> [Задание 1] Перескажите, пожалуйста, выбранный отрывок в трех предложениях.
> [Задание 2] Перечислите всех писателей, которые названы в выбранном отрывке по фамилии или псевдониму.

> [Выбранный отрывок]
↓↓↓
Вот для прим кило печенки (главное мое питание, не отравляющее меня) 1 фр<анков> — доллар же по казенному курсу 345 — считав Кило лука 180 фр. то же кило апельсинов. Эк я расписался, старая богоделка! Впрочем, что же, я таковой и есть.
Passons... He задерживайте «барахло». Т. е. книжки. Не забудьте, заодно, неизданного Гумилева. Я давно хочу посмотреть, что этот рыжий мерзавец наплел и чего наврал. Не сочувствую теме о Сирине: прийдется Вам втирать самому себе очки. Не можете Вы любить сочинения Сирина — отдавать должное, допускаю. Внешне он само собой мастер, но внутренне «гнусная душонка», паршивый мелкий сноб. И с оттенком какого-то извращенного подлеца. Обратили ли Вы в его воспоминаниях, среди лакейских самовосторгов своими бывшими лакеями и экипажами — вскользь то тут, то там, холодно-презрительные обмолвки о его брате.[810] Это бы ничего — ну не любил брата, не сходился с ним, мало ли чего. Но если знать судьбу этого брата (кстати, жалко-милого безобидного существа) и сопоставить с тем, как подает, зная, что с ним сделали. Сирин — становится — по крайней мере мне — зловеще омерзителен. Брату Сирина, в гитлеровской Германии, отрубили голову топором — по приговору суда за гомосексуализм![811] Вы же человек, по-моему, органически не способный любить в писателе т. н. мастерство для мастерства. А не любя Вы, по-моему, и написать хорошо не сможете. Вы вот любите Цветаеву или мазню Вашего покорного слуги — потому и замечательно о нас написали. Вывести на чистую воду Сирина — с его дурацкими страстями к бабочкам — Вы бы, вероятно, здорово бы могли. Но ведь это табу. Ох, беретесь за дохлое дело.
↑↑↑
> [Исходные данные]
↓↓↓
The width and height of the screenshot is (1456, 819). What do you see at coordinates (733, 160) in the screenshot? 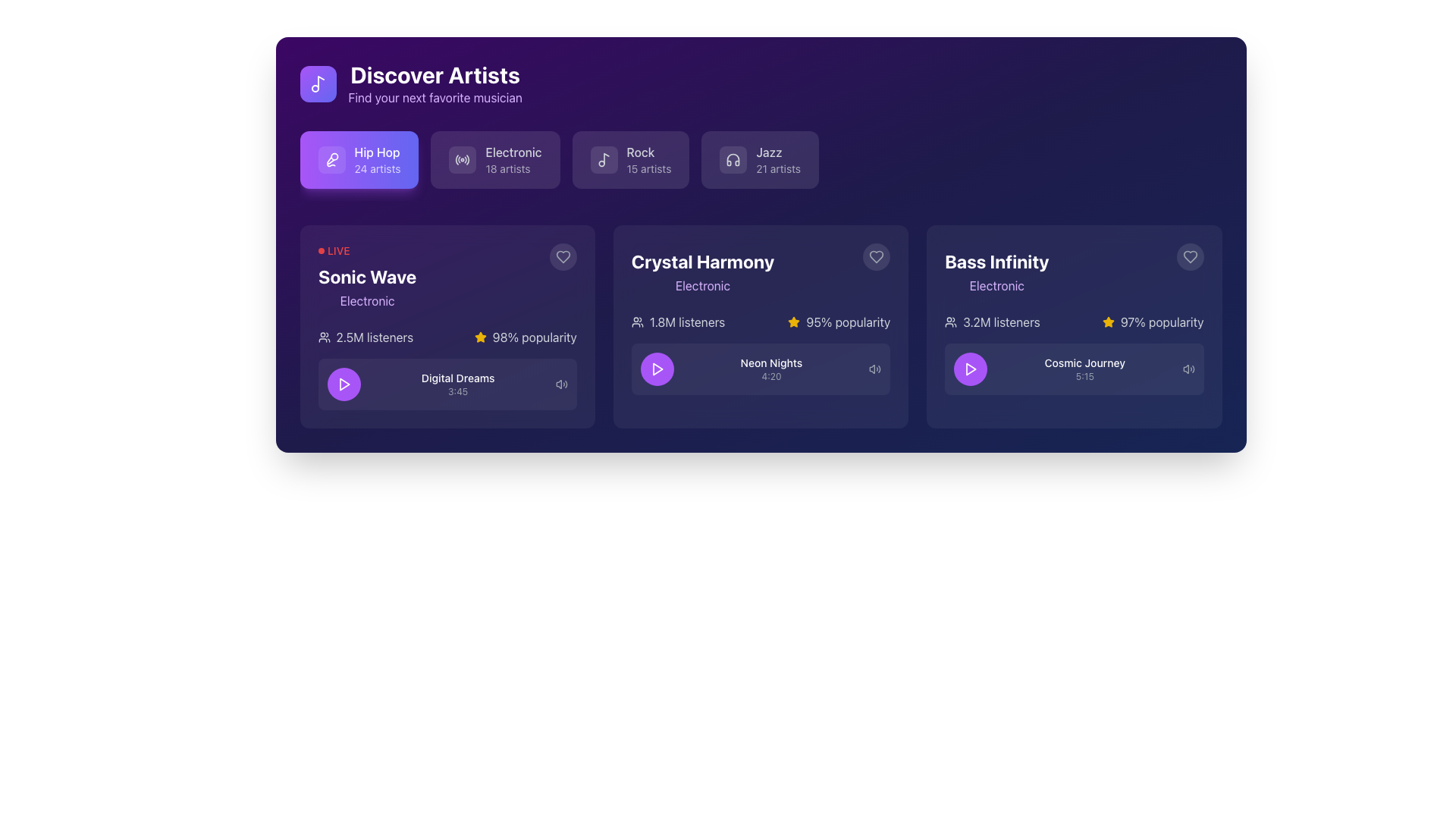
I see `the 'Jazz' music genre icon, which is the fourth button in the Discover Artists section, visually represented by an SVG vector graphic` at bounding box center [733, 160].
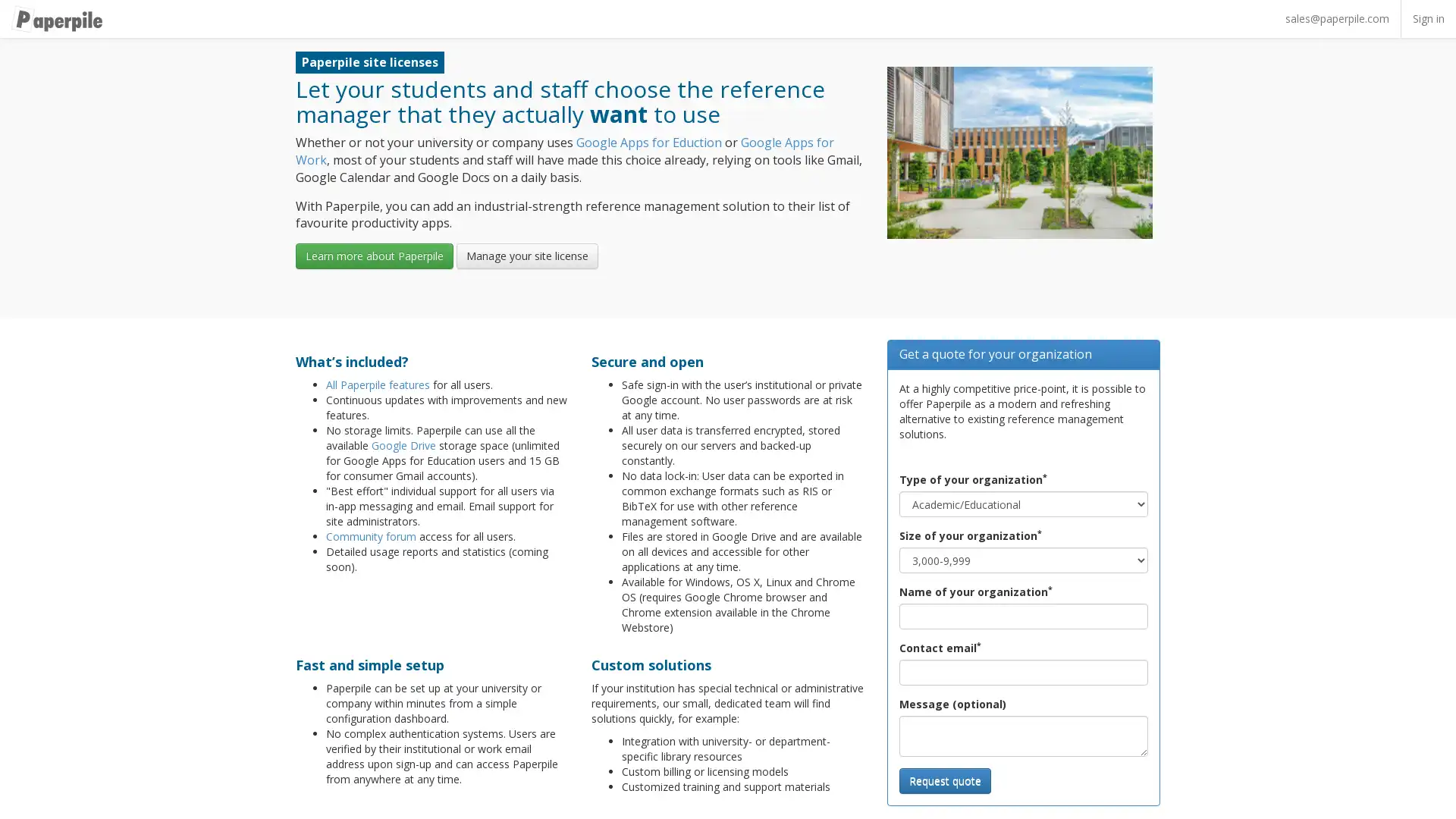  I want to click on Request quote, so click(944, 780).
↑↑↑
↓↓↓
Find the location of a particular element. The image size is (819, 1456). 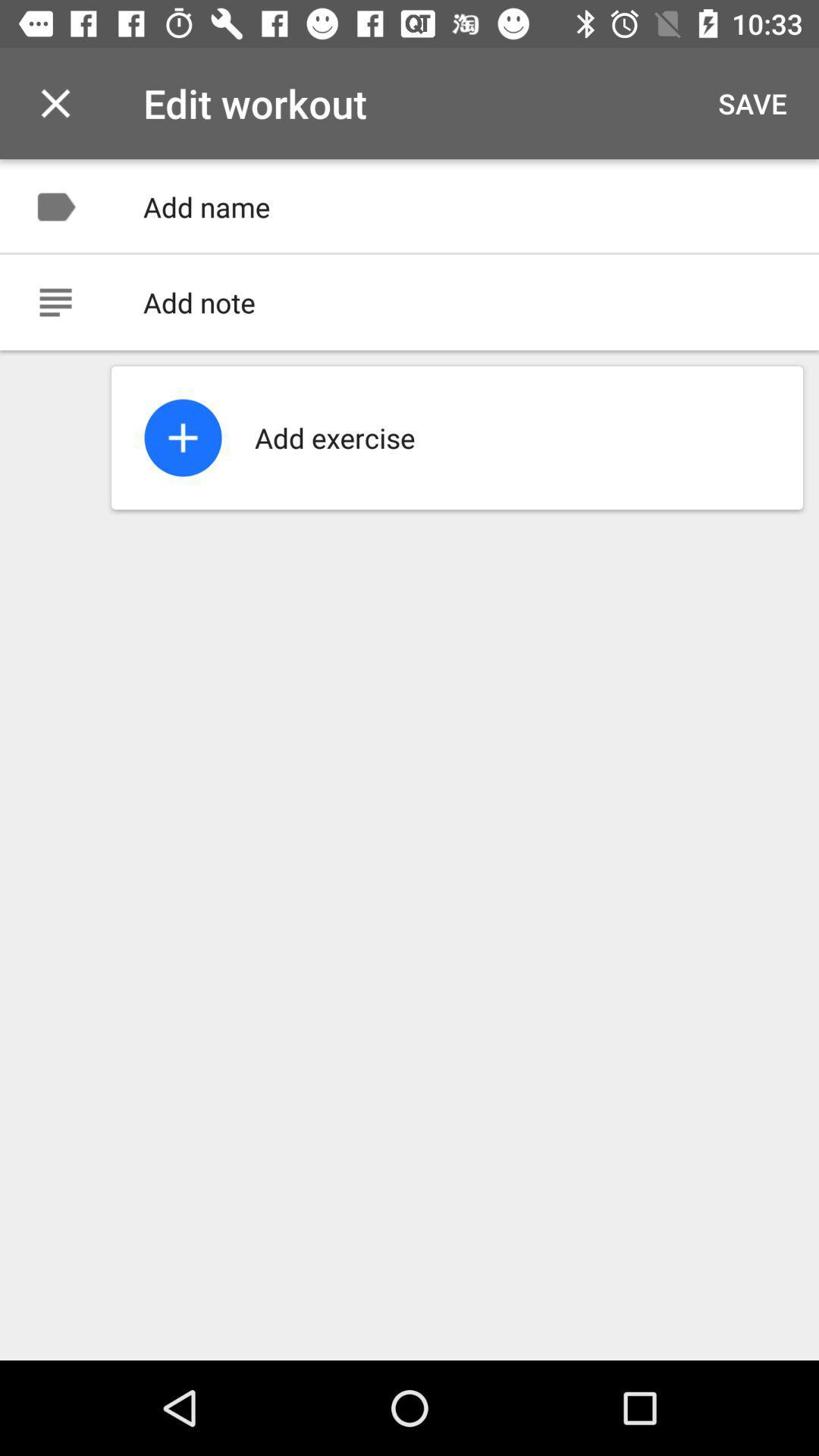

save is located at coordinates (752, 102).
↑↑↑
> [Ответ 1] В отрывке приводятся цены на печенку, лук и апельсины, а адресата просят не задерживать книжки и прислать заодно неизданного Гумилева. Тема о Сирине встречает несочувствие: он назван внешне мастером, но внутренне мелким снобом, а холодно-презрительные обмолвки о брате в его воспоминаниях кажутся зловеще омерзительными, поскольку брату в гитлеровской Германии отрубили голову за гомосексуализм. Адресату говорят, что он органически не способен любить мастерство для мастерства и хорошо написал о Цветаевой, потому что ее любит, а за Сирина берется как за дохлое дело.

> [Ответ 2] Гумилев, Сирин, Цветаева.